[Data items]
════════
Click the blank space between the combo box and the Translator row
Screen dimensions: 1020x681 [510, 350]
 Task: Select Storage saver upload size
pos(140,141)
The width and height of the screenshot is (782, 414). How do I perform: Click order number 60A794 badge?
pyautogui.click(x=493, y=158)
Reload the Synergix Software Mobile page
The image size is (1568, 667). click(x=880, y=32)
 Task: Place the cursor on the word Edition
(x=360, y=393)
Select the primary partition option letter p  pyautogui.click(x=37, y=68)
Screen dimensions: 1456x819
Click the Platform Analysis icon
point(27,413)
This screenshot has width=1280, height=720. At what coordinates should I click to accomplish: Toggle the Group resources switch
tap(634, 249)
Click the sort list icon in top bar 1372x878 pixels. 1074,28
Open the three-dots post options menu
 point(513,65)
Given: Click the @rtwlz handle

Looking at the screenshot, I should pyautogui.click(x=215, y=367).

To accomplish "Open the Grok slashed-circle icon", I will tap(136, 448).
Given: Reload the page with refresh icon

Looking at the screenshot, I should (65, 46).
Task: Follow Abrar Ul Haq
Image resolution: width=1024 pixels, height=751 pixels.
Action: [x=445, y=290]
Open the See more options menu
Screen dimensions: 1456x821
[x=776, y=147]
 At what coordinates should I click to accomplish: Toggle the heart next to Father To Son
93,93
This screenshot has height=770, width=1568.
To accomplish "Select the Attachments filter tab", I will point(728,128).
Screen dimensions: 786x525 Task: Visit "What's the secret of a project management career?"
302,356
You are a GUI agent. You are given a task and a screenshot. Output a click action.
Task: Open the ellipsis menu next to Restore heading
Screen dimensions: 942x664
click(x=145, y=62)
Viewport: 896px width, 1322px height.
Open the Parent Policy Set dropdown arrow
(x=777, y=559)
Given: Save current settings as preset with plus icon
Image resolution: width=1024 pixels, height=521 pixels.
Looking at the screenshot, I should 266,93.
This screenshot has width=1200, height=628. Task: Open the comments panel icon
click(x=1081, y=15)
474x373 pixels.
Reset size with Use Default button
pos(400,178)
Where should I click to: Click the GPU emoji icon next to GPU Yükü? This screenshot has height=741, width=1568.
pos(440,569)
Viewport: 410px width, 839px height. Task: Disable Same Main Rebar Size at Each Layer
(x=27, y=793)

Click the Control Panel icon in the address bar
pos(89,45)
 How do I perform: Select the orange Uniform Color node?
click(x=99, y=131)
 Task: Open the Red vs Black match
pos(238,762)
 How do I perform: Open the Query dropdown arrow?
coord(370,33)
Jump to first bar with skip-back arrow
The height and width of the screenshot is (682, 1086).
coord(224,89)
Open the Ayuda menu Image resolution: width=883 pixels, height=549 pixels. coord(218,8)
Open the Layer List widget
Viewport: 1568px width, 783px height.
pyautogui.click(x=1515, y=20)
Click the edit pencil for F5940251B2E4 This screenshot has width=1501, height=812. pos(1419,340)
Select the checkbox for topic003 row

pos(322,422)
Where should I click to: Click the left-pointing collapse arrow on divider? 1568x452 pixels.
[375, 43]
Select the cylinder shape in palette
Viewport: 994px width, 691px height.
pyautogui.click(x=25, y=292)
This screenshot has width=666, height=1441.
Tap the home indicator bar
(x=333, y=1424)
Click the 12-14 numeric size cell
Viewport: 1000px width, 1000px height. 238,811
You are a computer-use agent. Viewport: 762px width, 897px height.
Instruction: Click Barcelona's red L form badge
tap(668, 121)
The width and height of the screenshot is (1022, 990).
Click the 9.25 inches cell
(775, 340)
════════
Please reproduce the part of the records that opens with the line containing "Click the 12-14 numeric size cell" and runs through the end of the records, switching "Click" to "Select" and leaving everything else unchanged.

> [TASK RESULT]
Select the 12-14 numeric size cell
Viewport: 1000px width, 1000px height. 238,811
You are a computer-use agent. Viewport: 762px width, 897px height.
Instruction: Select Barcelona's red L form badge
tap(668, 121)
The width and height of the screenshot is (1022, 990).
Select the 9.25 inches cell
(775, 340)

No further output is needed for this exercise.